Work item:
From the line below that contains "Click the icon next to TPE:2330 ticker" to the line that contains "Instruction: Click the", repeat every line exactly, both ends included, and nothing else.

[[ Study material, beginning ]]

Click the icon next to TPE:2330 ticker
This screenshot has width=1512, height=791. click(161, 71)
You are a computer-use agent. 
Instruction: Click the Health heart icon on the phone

[[ Study material, end ]]
[[ Study material, beginning ]]

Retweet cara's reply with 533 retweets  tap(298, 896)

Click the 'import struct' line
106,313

[[ Study material, end ]]
[[ Study material, beginning ]]

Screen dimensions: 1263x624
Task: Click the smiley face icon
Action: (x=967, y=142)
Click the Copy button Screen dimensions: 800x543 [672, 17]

[[ Study material, end ]]

Result for this exercise:
Click the icon next to TPE:2330 ticker
This screenshot has width=1512, height=791. click(161, 71)
You are a computer-use agent. 
Instruction: Click the Health heart icon on the phone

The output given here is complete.